• Short problem:
Put the lines of the records below into a numbered list, running from the line that contains "Click the Add Study button" through the line that contains "(x=512, y=372)", and leave out any blank lines.
________________________________________
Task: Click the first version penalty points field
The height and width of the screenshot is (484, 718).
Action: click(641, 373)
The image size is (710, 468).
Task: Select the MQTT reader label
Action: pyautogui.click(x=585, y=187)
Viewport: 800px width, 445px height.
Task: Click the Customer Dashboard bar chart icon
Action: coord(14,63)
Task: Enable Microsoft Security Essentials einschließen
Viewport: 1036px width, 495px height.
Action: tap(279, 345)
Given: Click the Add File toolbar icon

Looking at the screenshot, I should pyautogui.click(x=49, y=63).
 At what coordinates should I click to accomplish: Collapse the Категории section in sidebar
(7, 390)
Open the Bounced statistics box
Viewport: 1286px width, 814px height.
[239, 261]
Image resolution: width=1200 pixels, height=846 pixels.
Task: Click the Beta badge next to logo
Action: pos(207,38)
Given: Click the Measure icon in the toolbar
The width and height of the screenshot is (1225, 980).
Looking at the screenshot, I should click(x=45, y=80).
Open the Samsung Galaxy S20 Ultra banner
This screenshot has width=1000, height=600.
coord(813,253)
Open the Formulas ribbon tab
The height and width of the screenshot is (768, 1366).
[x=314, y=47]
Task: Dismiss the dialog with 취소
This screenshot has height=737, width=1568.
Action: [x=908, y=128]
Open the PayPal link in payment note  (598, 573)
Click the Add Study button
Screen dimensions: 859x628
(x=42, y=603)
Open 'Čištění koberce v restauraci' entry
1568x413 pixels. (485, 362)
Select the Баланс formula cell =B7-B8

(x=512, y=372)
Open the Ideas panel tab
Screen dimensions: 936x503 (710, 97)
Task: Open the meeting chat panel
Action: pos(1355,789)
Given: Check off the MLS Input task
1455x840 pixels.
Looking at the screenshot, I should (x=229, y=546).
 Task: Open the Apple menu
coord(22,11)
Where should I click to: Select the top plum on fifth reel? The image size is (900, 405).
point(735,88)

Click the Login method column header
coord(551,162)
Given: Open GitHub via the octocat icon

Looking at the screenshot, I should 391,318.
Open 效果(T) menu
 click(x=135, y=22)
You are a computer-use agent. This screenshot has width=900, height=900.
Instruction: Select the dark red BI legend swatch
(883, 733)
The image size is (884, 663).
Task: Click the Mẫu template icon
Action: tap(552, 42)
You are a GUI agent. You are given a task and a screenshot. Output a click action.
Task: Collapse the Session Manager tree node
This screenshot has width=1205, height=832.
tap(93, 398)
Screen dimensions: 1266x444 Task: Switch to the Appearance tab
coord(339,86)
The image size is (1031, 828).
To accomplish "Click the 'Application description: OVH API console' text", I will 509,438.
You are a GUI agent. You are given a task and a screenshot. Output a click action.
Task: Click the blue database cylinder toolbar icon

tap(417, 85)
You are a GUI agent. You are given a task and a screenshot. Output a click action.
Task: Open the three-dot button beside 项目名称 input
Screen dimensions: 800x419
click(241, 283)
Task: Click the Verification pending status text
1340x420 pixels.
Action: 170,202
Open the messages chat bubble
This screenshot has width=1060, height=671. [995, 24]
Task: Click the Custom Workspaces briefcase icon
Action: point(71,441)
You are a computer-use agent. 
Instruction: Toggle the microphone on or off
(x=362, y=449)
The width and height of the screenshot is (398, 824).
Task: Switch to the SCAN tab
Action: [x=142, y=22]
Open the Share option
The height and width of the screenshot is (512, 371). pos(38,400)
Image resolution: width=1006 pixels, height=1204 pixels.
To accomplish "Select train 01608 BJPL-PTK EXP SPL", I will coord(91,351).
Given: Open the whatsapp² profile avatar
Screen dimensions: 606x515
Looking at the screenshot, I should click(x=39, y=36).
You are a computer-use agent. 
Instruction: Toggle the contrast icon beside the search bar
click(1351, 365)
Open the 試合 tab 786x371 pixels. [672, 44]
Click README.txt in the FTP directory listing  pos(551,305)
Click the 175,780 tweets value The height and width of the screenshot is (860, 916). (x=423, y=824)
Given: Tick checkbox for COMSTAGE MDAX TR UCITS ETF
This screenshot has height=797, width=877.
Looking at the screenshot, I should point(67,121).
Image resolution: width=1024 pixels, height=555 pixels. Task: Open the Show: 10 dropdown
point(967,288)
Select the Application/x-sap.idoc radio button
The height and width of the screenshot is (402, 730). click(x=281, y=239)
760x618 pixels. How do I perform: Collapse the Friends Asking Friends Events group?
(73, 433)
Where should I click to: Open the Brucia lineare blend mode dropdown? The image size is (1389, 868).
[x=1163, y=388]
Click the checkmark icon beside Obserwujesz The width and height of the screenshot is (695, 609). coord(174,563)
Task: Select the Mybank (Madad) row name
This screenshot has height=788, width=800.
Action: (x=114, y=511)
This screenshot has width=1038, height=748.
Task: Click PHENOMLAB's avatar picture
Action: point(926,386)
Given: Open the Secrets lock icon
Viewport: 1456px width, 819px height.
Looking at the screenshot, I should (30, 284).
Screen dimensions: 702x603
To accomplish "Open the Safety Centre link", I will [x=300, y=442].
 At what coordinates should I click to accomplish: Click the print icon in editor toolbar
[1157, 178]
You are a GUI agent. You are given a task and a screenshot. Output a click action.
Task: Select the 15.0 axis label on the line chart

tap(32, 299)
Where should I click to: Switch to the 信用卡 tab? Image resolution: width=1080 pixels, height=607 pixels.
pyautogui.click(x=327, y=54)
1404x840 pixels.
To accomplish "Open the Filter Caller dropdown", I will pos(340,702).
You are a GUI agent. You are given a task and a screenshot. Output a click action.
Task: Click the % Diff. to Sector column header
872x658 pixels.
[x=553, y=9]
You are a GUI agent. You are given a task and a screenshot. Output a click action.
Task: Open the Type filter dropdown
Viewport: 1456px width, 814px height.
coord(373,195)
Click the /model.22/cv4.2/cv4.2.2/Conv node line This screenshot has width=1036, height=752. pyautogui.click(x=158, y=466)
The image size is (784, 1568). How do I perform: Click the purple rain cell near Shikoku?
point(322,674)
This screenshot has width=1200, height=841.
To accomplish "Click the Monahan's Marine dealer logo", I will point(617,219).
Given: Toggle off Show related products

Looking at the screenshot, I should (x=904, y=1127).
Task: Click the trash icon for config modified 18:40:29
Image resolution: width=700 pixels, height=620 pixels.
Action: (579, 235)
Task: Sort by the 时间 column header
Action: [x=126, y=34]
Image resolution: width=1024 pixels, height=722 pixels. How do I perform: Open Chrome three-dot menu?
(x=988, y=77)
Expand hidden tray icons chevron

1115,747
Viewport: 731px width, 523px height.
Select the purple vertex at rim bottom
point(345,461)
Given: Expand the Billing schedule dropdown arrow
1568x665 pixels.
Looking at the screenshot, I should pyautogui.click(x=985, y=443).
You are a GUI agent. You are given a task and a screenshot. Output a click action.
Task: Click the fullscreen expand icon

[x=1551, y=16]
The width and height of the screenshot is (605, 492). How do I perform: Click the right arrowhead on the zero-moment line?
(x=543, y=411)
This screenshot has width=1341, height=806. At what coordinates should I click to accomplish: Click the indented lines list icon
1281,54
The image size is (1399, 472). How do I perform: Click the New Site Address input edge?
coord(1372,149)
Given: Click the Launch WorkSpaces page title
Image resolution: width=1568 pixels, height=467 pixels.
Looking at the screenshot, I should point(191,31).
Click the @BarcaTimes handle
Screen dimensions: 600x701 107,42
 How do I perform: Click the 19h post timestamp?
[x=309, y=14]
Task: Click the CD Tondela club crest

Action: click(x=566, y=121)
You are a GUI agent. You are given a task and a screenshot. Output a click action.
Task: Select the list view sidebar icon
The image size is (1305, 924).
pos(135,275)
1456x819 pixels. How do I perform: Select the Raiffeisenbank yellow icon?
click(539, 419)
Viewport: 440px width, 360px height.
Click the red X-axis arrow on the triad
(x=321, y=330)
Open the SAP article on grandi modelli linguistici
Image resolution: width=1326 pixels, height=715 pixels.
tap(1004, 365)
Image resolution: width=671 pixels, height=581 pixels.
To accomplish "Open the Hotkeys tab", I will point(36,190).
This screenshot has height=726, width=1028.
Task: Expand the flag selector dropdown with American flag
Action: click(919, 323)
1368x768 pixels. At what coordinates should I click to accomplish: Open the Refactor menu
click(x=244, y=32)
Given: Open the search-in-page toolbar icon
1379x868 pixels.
________________________________________
• Solution to this task:
1. Click the Add Study button
2. Screen dimensions: 859x628
3. (x=42, y=603)
4. Open 'Čištění koberce v restauraci' entry
5. 1568x413 pixels. (485, 362)
6. Select the Баланс formula cell =B7-B8
7. (x=512, y=372)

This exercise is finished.